In Kosovo’s streets, it is common to hear many people speaking various languages: Albanian, Serbian, Turkish, Romanian, and Bosnian. Until recently, this experience may have been difficult to imagine for those living in Kosovo.
This is such a wonderful experience for anyone who may be surprised to see people speaking two different languages in a conversation and yet understand each other. It is one of the major cultural imprints in the Kosovo Serbs’ memories despite all of the challenges of the past decades.
The Kosovo Serbs speak various dialects, including Timok–Prizren, Kosovo–Resava, and Zeta–South Raška. The language usage is also evident in the people’s artistic practices, such as their retelling of heroic epics and ballads. The people share their community’s history and myths with others. These artistic retellings can also be accompanied by traditional instruments like the gusle (a single-stringed instrument).

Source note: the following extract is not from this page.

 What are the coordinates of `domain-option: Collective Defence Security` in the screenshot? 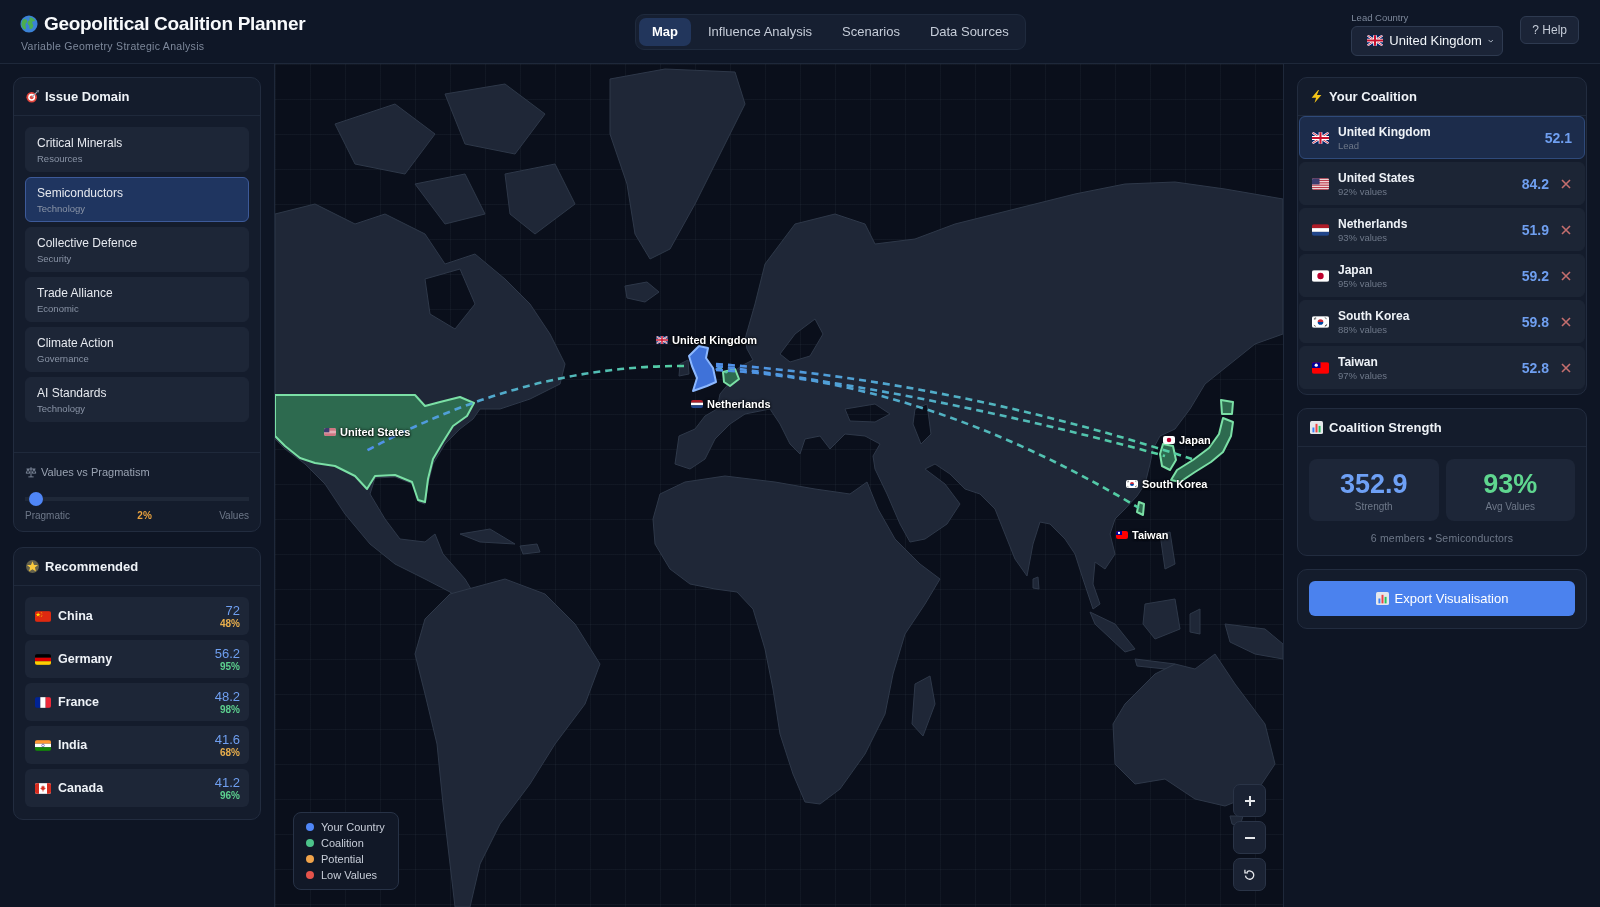 It's located at (137, 250).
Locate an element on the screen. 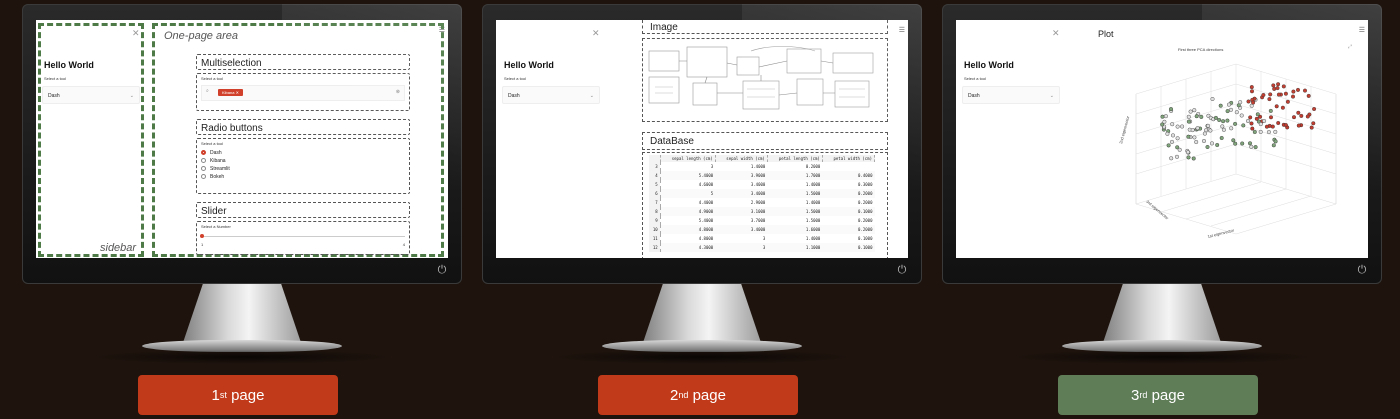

Moreover, there are also Kosovo Serb writers to share their tales with the public. They also share a bit of their culture with the world through their works. In 2006, the Albanian and Serbian languages were given equal status as official languages in Kosovo. It is an effort to provide the communities access to government services. In addition, preserving the Kosovo Serbs’ mother tongue ensures the preservation and continuity of the Kosovo Serbs’ culture, tradition, and beliefs.